+++ EXERCISE INPUT +++
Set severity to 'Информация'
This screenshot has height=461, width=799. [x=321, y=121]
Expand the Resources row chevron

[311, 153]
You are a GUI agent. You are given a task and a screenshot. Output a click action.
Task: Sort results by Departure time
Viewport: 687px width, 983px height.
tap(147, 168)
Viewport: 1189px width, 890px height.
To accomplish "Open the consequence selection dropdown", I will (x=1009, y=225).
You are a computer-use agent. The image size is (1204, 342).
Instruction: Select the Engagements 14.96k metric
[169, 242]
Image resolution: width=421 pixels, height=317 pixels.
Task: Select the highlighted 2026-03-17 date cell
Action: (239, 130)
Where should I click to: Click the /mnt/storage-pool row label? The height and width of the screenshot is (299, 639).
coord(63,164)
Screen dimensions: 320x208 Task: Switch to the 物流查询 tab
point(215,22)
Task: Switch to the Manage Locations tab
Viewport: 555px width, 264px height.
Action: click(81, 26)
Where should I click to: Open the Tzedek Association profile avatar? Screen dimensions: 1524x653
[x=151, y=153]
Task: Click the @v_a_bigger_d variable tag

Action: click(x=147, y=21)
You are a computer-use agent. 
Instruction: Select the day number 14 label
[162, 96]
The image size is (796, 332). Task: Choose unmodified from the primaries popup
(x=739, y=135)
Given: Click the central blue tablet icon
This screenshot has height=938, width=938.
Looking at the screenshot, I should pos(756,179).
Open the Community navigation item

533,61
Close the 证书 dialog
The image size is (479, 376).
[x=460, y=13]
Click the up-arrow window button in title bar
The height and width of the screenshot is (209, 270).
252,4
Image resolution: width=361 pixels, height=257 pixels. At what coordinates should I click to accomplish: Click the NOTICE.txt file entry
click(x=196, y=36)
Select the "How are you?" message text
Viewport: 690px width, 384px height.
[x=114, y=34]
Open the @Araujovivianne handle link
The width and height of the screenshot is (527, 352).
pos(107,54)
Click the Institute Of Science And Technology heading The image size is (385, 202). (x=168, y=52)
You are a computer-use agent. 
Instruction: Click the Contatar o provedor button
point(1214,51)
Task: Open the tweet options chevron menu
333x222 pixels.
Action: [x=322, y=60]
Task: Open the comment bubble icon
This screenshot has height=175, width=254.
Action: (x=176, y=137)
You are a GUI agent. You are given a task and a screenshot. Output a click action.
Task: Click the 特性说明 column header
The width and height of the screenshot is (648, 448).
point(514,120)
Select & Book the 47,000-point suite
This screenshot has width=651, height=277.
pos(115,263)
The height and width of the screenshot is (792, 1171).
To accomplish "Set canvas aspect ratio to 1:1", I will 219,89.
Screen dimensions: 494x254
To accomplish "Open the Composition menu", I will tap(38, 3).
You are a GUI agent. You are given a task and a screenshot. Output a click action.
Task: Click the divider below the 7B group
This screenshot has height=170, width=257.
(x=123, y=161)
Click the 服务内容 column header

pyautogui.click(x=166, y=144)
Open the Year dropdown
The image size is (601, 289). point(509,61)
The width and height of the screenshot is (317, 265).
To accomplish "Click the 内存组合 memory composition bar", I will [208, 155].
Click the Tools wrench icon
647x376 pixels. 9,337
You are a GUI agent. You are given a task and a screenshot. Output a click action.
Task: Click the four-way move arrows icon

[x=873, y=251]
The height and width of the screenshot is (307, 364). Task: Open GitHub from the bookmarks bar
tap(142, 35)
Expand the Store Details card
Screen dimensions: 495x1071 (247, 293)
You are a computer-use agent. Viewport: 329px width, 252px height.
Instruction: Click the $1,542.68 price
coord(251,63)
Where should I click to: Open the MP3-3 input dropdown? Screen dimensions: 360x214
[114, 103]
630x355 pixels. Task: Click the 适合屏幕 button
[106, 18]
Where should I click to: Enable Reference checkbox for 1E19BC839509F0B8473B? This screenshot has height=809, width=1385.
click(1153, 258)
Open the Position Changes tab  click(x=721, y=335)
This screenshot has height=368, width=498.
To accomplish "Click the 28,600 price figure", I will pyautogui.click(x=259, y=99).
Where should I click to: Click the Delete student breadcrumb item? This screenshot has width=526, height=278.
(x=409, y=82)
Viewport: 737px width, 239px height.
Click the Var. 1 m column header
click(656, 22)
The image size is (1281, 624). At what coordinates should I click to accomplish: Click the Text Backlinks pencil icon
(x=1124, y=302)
+++
▶ _PROBLEM STATEMENT_
Every line of the listing above is to be written out again exactly.

▶ _WRITTEN RESPONSE_
Set severity to 'Информация'
This screenshot has height=461, width=799. [x=321, y=121]
Expand the Resources row chevron

[311, 153]
You are a GUI agent. You are given a task and a screenshot. Output a click action.
Task: Sort results by Departure time
Viewport: 687px width, 983px height.
tap(147, 168)
Viewport: 1189px width, 890px height.
To accomplish "Open the consequence selection dropdown", I will (x=1009, y=225).
You are a computer-use agent. The image size is (1204, 342).
Instruction: Select the Engagements 14.96k metric
[169, 242]
Image resolution: width=421 pixels, height=317 pixels.
Task: Select the highlighted 2026-03-17 date cell
Action: (239, 130)
Where should I click to: Click the /mnt/storage-pool row label? The height and width of the screenshot is (299, 639).
coord(63,164)
Screen dimensions: 320x208 Task: Switch to the 物流查询 tab
point(215,22)
Task: Switch to the Manage Locations tab
Viewport: 555px width, 264px height.
Action: click(81, 26)
Where should I click to: Open the Tzedek Association profile avatar? Screen dimensions: 1524x653
[x=151, y=153]
Task: Click the @v_a_bigger_d variable tag

Action: click(x=147, y=21)
You are a computer-use agent. 
Instruction: Select the day number 14 label
[162, 96]
The image size is (796, 332). Task: Choose unmodified from the primaries popup
(x=739, y=135)
Given: Click the central blue tablet icon
This screenshot has height=938, width=938.
Looking at the screenshot, I should pos(756,179).
Open the Community navigation item

533,61
Close the 证书 dialog
The image size is (479, 376).
[x=460, y=13]
Click the up-arrow window button in title bar
The height and width of the screenshot is (209, 270).
252,4
Image resolution: width=361 pixels, height=257 pixels. At what coordinates should I click to accomplish: Click the NOTICE.txt file entry
click(x=196, y=36)
Select the "How are you?" message text
Viewport: 690px width, 384px height.
[x=114, y=34]
Open the @Araujovivianne handle link
The width and height of the screenshot is (527, 352).
pos(107,54)
Click the Institute Of Science And Technology heading The image size is (385, 202). (x=168, y=52)
You are a computer-use agent. 
Instruction: Click the Contatar o provedor button
point(1214,51)
Task: Open the tweet options chevron menu
333x222 pixels.
Action: [x=322, y=60]
Task: Open the comment bubble icon
This screenshot has height=175, width=254.
Action: (x=176, y=137)
You are a GUI agent. You are given a task and a screenshot. Output a click action.
Task: Click the 特性说明 column header
The width and height of the screenshot is (648, 448).
point(514,120)
Select & Book the 47,000-point suite
This screenshot has width=651, height=277.
pos(115,263)
The height and width of the screenshot is (792, 1171).
To accomplish "Set canvas aspect ratio to 1:1", I will 219,89.
Screen dimensions: 494x254
To accomplish "Open the Composition menu", I will tap(38, 3).
You are a GUI agent. You are given a task and a screenshot. Output a click action.
Task: Click the divider below the 7B group
This screenshot has height=170, width=257.
(x=123, y=161)
Click the 服务内容 column header

pyautogui.click(x=166, y=144)
Open the Year dropdown
The image size is (601, 289). point(509,61)
The width and height of the screenshot is (317, 265).
To accomplish "Click the 内存组合 memory composition bar", I will [208, 155].
Click the Tools wrench icon
647x376 pixels. 9,337
You are a GUI agent. You are given a task and a screenshot. Output a click action.
Task: Click the four-way move arrows icon

[x=873, y=251]
The height and width of the screenshot is (307, 364). Task: Open GitHub from the bookmarks bar
tap(142, 35)
Expand the Store Details card
Screen dimensions: 495x1071 (247, 293)
You are a computer-use agent. Viewport: 329px width, 252px height.
Instruction: Click the $1,542.68 price
coord(251,63)
Where should I click to: Open the MP3-3 input dropdown? Screen dimensions: 360x214
[114, 103]
630x355 pixels. Task: Click the 适合屏幕 button
[106, 18]
Where should I click to: Enable Reference checkbox for 1E19BC839509F0B8473B? This screenshot has height=809, width=1385.
click(1153, 258)
Open the Position Changes tab  click(x=721, y=335)
This screenshot has height=368, width=498.
To accomplish "Click the 28,600 price figure", I will pyautogui.click(x=259, y=99).
Where should I click to: Click the Delete student breadcrumb item? This screenshot has width=526, height=278.
(x=409, y=82)
Viewport: 737px width, 239px height.
Click the Var. 1 m column header
click(656, 22)
The image size is (1281, 624). At what coordinates should I click to accomplish: Click the Text Backlinks pencil icon
(x=1124, y=302)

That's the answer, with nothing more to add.